AIM OF THE TASK: Exactly the lines from the one containing "Image resolution: width=1165" through the end of the listing below are required, restated word for word and without pictures.
*** Block opens ***
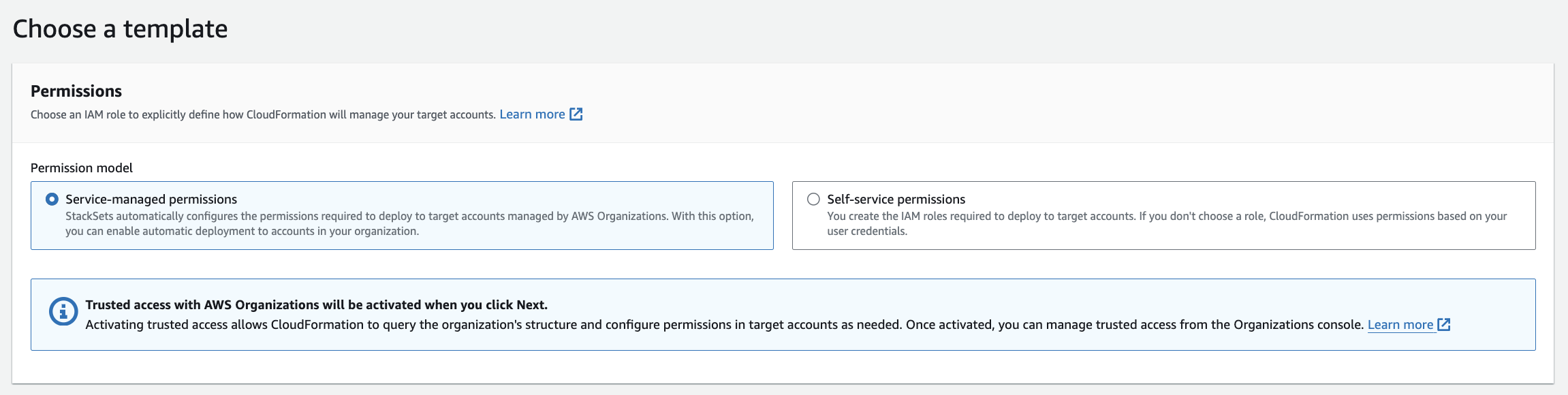This screenshot has width=1568, height=395.
Task: Click the Permission model field label
Action: coord(82,168)
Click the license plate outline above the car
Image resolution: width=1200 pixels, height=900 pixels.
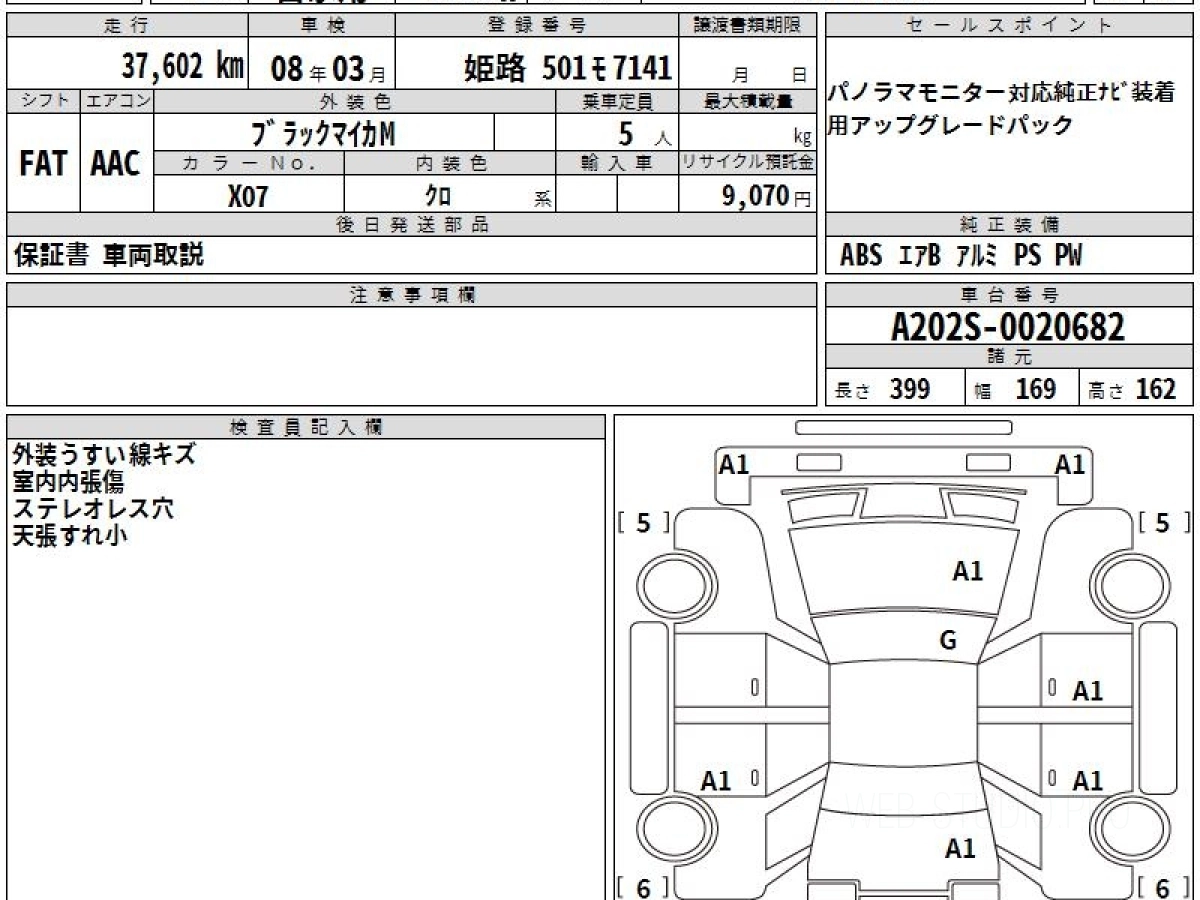pos(903,428)
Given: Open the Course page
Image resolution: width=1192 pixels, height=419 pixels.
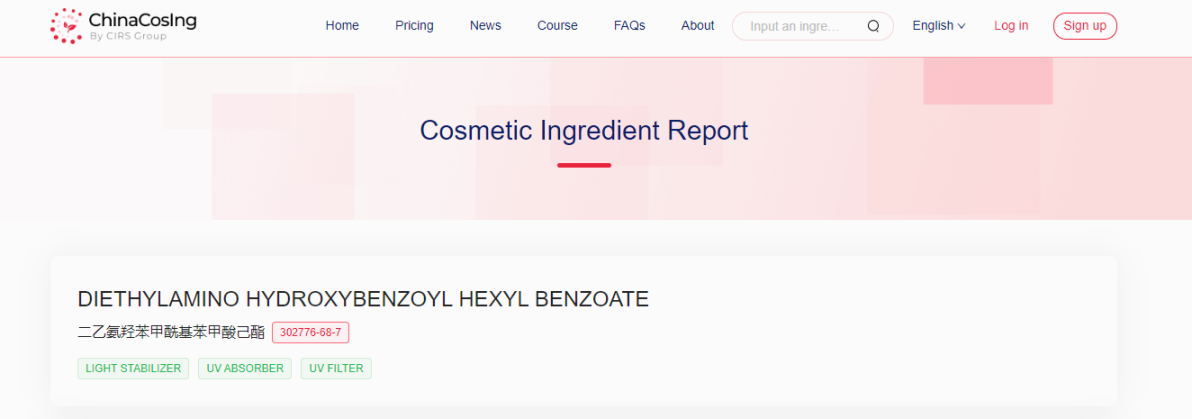Looking at the screenshot, I should tap(557, 26).
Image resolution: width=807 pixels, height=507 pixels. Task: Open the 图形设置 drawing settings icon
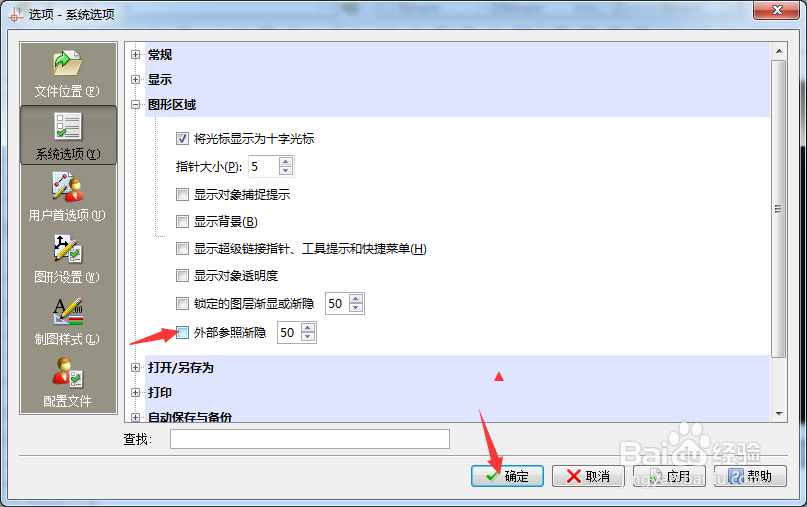point(68,259)
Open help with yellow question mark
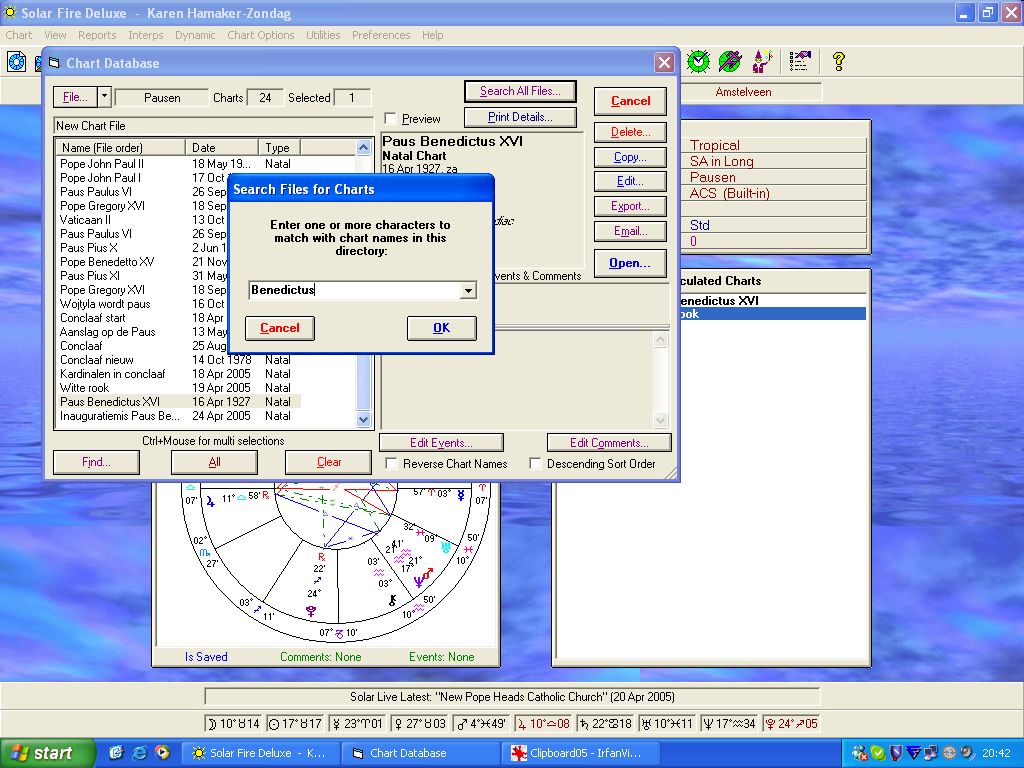Viewport: 1024px width, 768px height. coord(838,62)
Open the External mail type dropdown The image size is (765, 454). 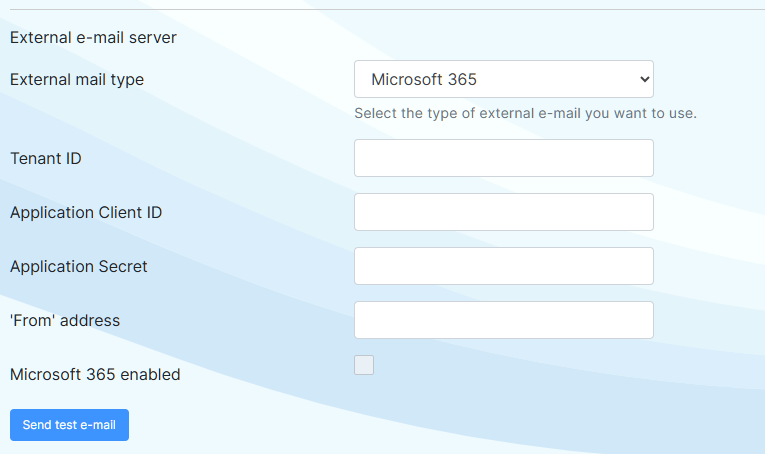[503, 79]
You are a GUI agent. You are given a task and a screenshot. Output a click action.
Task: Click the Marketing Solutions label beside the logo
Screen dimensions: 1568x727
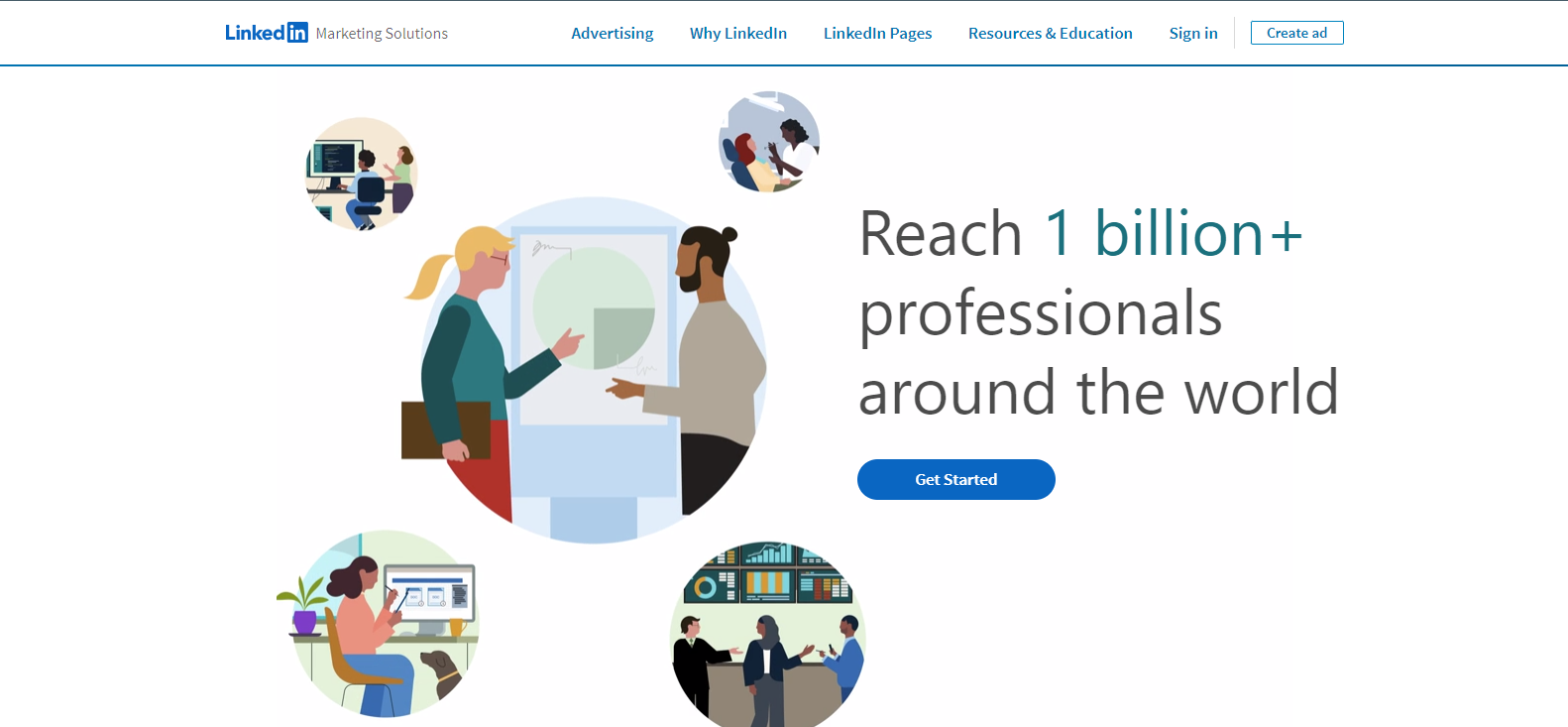tap(382, 34)
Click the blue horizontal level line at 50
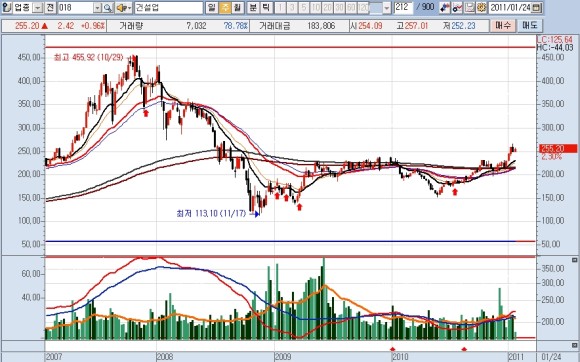Viewport: 580px width, 362px height. [x=280, y=241]
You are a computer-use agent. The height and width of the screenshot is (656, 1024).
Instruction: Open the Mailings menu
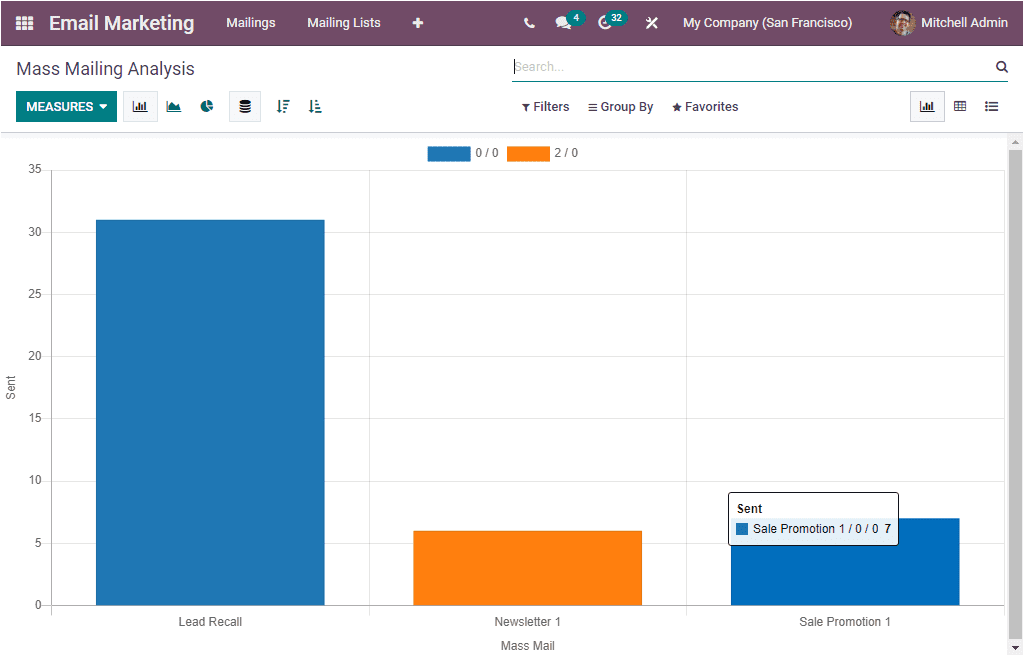(x=251, y=22)
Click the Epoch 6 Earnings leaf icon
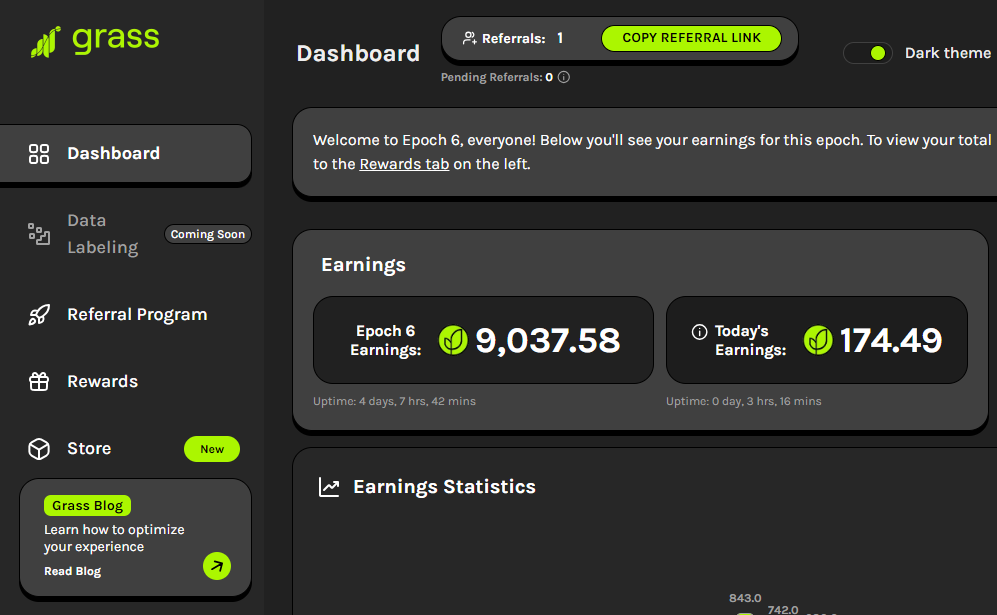997x615 pixels. [453, 341]
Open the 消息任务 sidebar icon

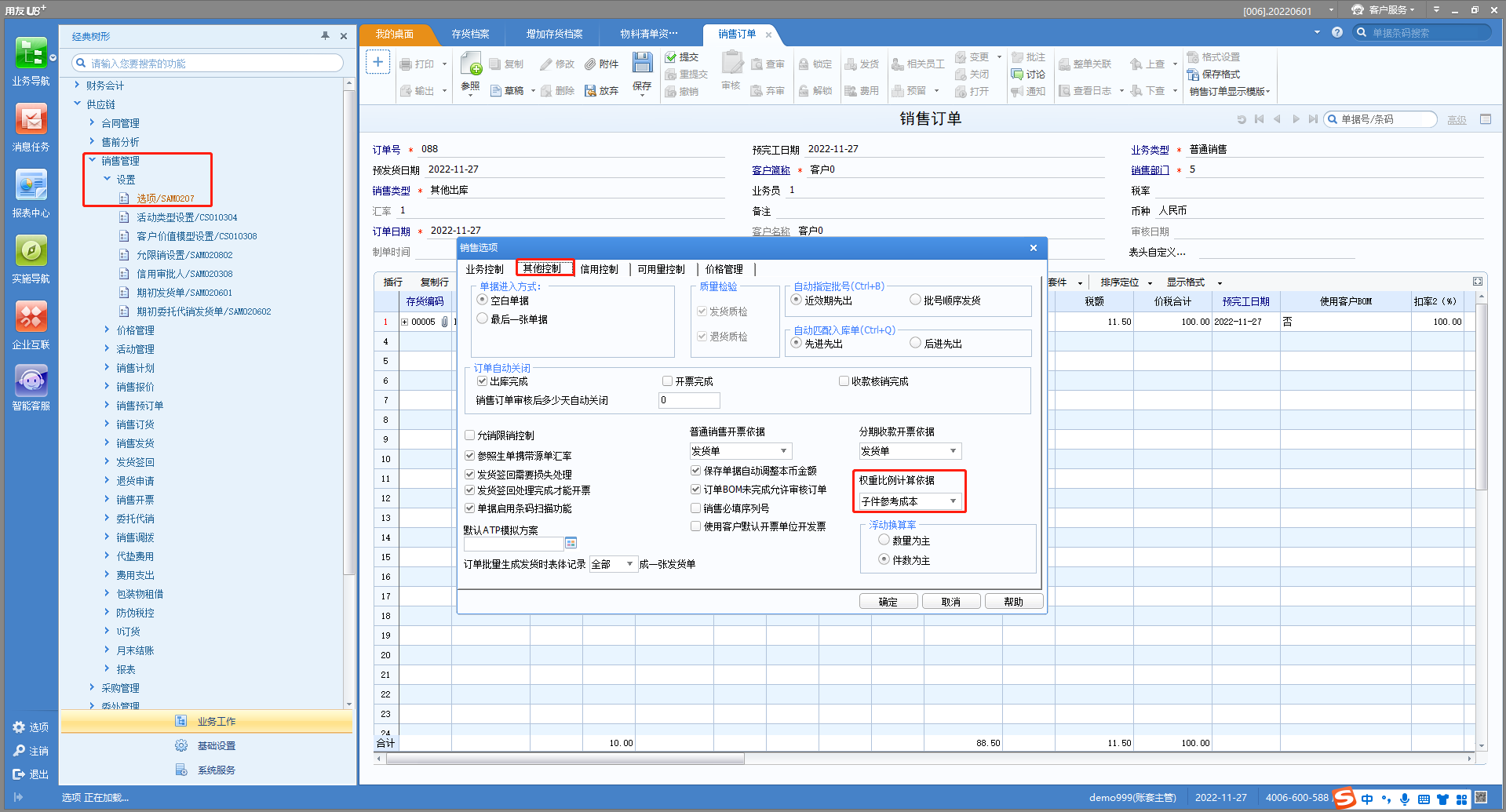31,120
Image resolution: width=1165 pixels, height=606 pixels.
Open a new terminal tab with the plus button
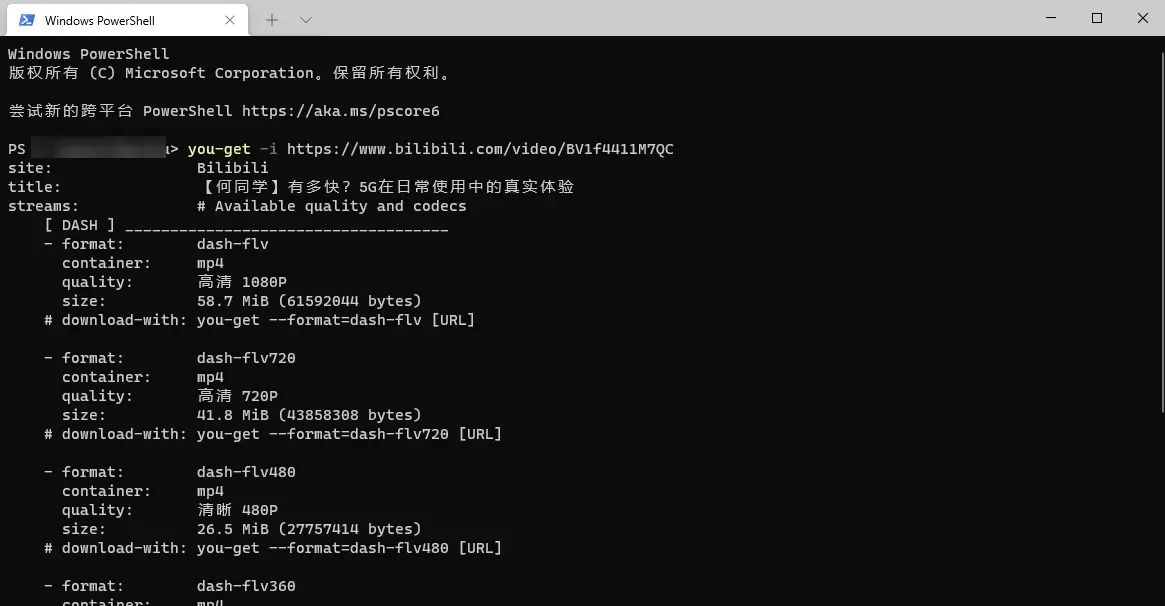click(x=274, y=19)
*** Block closes ***
SOLVED EXERCISE:
Image resolution: width=1165 pixels, height=606 pixels.
Open a new terminal tab with the plus button
click(x=274, y=19)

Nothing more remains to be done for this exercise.